In her parting chapter, Sontag tackles the disparate aspects of ‘the image world’ that she recognised in the seventies, notably discussing the insatiable consumption of images within society, ‘to consume means to burn, to use up – and, therefore, to need to be replenished’. In a digital world, we are constantly surrounded by images. With access to a world of photos in the palm of our hand, we can absorb them at a breakneck speed due to a sweeping attention deficit. This consumption that we are subjected to is, undoubtedly, a product of late-stage capitalism as the phenomenon relies so heavily on the proliferation of images, emotions and actions they provoke from the viewer. Capitalism harnesses this power through advertising and uses a culture of image consumption to activate the consumption of tangible goods, not only relying on the absorption of images and photos, but also perpetually promulgating this consumerist cycle.
This infinity of photographs rely on a limitless number of subjects. Nowadays, everything has been photographed from the microscopic all the way to photos from outer space; from mundane life to harrowing human suffering. Sontag discusses the power dynamic between camera and photographer in controlling the photographic subjects at length and - in a world where everything is a subject - everything has been appropriated for a use and thus a capitalist cause. On a deeper level, the freedom from consuming photographs allows the viewer to equate with freedom itself; especially when everything can be viewed through a lens, and therefore is used to suppress social change.

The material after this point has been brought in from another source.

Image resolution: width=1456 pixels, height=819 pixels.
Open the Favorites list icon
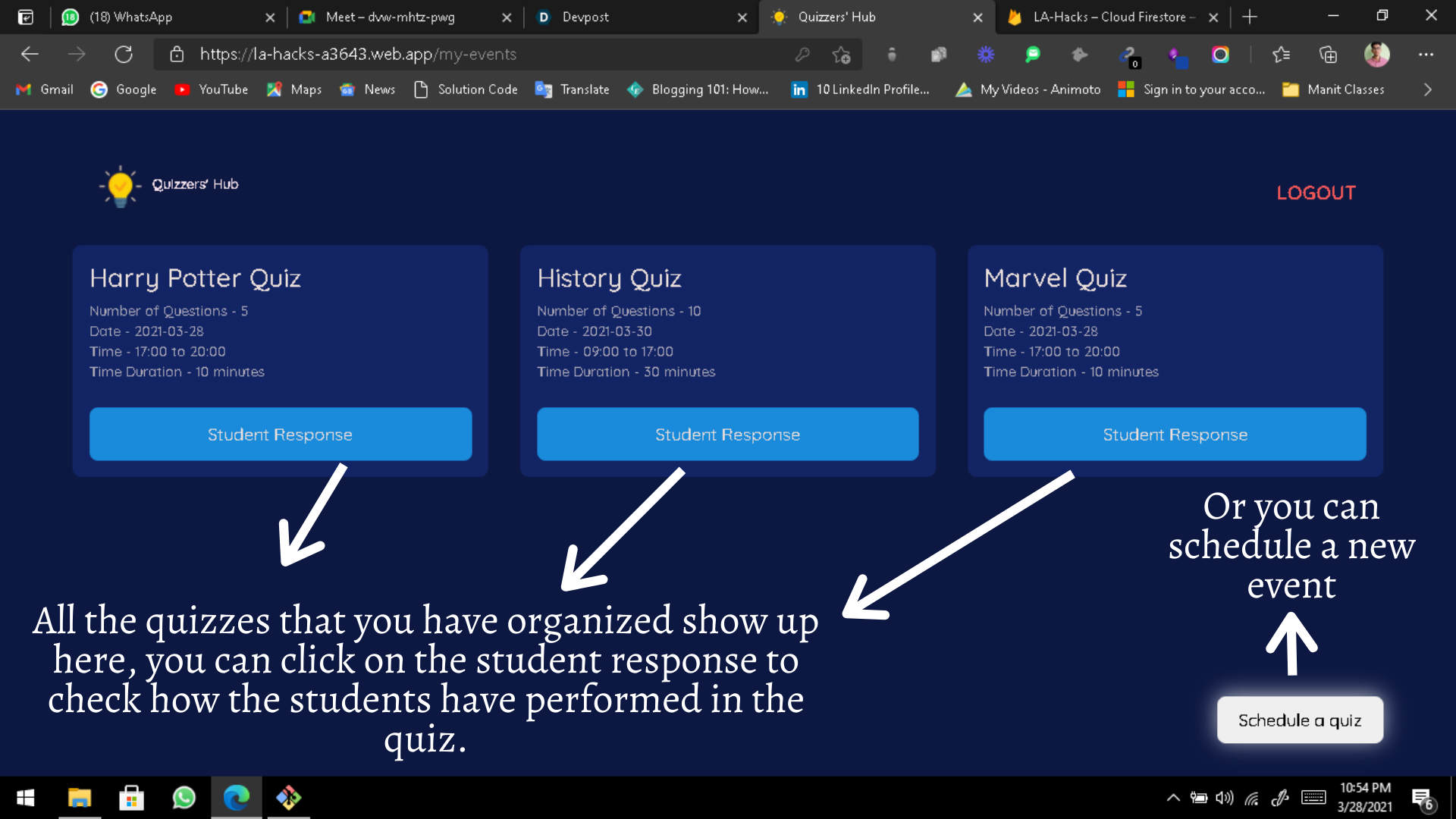click(x=1281, y=55)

The book concludes with Sontag calling for the conservation of images to terminate the ‘ransacking of the world for photographic treasures’. It caused me to wonder whether the world would be different if we had heeded her warning. Would society be less exhausted by consumerist waste or would our knowledge be limited and therefore be less advanced? Of course, we cannot go back in time and change the way we have consumed images for the last fifty years, but I question whether we even have the power to control the beast now. The totality of the image world means its reach is global, personal, and highly addictive. Capitalism’s control is in the palm of our hand and has eaten our focus like bacteria, meaning that we are allowing it to take advantage of us by playing right into its strengths. Possibly the only antidote is to mitigate our individual consumption and creation of images by conserving and refraining from the reflex of reaching for our phones to capture a moment that we probably will never look at again.